Mutational evidence for competition between the P1 and the P10 helices of a mitochondrial group I intron

Bruce W. Ritchings+ and Alfred S. Lewin*

Department of Immunology and Medical Microbiology, University of Florida College of Medicine Box 100266 Gainesville, FL 32610, USA

*To whom correspondence should be addressed

Received December 31, 1991. Revised March 27, 1992. Accepted March 27, 1992.

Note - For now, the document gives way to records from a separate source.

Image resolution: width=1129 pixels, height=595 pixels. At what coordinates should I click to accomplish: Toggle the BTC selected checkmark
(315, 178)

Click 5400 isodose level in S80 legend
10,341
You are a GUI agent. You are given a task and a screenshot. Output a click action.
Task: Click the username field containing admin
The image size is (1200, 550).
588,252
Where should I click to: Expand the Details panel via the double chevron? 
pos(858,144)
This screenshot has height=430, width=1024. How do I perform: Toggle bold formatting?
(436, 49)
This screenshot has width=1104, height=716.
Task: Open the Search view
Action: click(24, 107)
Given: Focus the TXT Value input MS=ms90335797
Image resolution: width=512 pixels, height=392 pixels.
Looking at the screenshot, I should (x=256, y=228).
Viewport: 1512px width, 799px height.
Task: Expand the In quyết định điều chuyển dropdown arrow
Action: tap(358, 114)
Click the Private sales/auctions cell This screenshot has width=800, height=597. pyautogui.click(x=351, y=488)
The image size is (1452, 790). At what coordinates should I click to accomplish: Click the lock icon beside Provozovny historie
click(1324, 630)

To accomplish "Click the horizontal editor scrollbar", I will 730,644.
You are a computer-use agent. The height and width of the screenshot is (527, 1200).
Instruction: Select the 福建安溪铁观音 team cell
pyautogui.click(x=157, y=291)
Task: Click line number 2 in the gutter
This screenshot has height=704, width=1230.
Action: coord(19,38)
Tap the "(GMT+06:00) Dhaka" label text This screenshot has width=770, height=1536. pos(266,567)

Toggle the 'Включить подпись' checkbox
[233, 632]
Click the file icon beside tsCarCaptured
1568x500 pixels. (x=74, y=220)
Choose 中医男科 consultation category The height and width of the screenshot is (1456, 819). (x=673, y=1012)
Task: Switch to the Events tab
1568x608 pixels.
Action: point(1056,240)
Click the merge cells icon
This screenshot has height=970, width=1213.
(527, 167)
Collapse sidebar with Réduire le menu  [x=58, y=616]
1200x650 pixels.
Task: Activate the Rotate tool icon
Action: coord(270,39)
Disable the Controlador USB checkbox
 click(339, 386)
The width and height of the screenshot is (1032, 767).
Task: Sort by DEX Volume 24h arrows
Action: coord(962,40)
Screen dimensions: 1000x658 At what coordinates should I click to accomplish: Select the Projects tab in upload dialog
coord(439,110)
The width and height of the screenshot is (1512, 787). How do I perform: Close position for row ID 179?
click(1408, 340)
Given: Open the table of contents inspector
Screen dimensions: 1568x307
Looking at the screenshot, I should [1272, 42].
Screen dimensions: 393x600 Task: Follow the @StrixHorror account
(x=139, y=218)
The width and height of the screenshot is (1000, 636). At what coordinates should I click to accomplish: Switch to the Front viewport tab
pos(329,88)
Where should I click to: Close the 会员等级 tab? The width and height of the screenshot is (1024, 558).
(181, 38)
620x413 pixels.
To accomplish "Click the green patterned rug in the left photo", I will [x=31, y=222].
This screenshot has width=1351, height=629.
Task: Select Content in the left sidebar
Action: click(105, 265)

A guanosine to cytosine transversion at position 2 of the fifth intron of the mitochondrial gene COB blocks the ligation step of splicing. This mutation prevents the formation of a base pair within the P1 helix of this group I intron—the RNA duplex formed between the 3' end of the upstream exon and the internal guide sequence. The mutation also reduces the rate of the first step of splicing (guanosine addition at the 5' splice junction) while stimulating hydrolysis at the 3' intron-exon boundary. Consequently, the ligation of exons is blocked because the 3' exon is removed prior to cleavage at the 5' splice junction. The lesion can be suppressed by second-site mutations that preserve the potential for base-pairing at this position. Because the P1 duplex and the P10 duplex (between the guide sequence and the 3' exon) overlap at the affected position, these results imply that the P1 and P10 pairings represent alternative structures that do not, indeed cannot, form simultaneously.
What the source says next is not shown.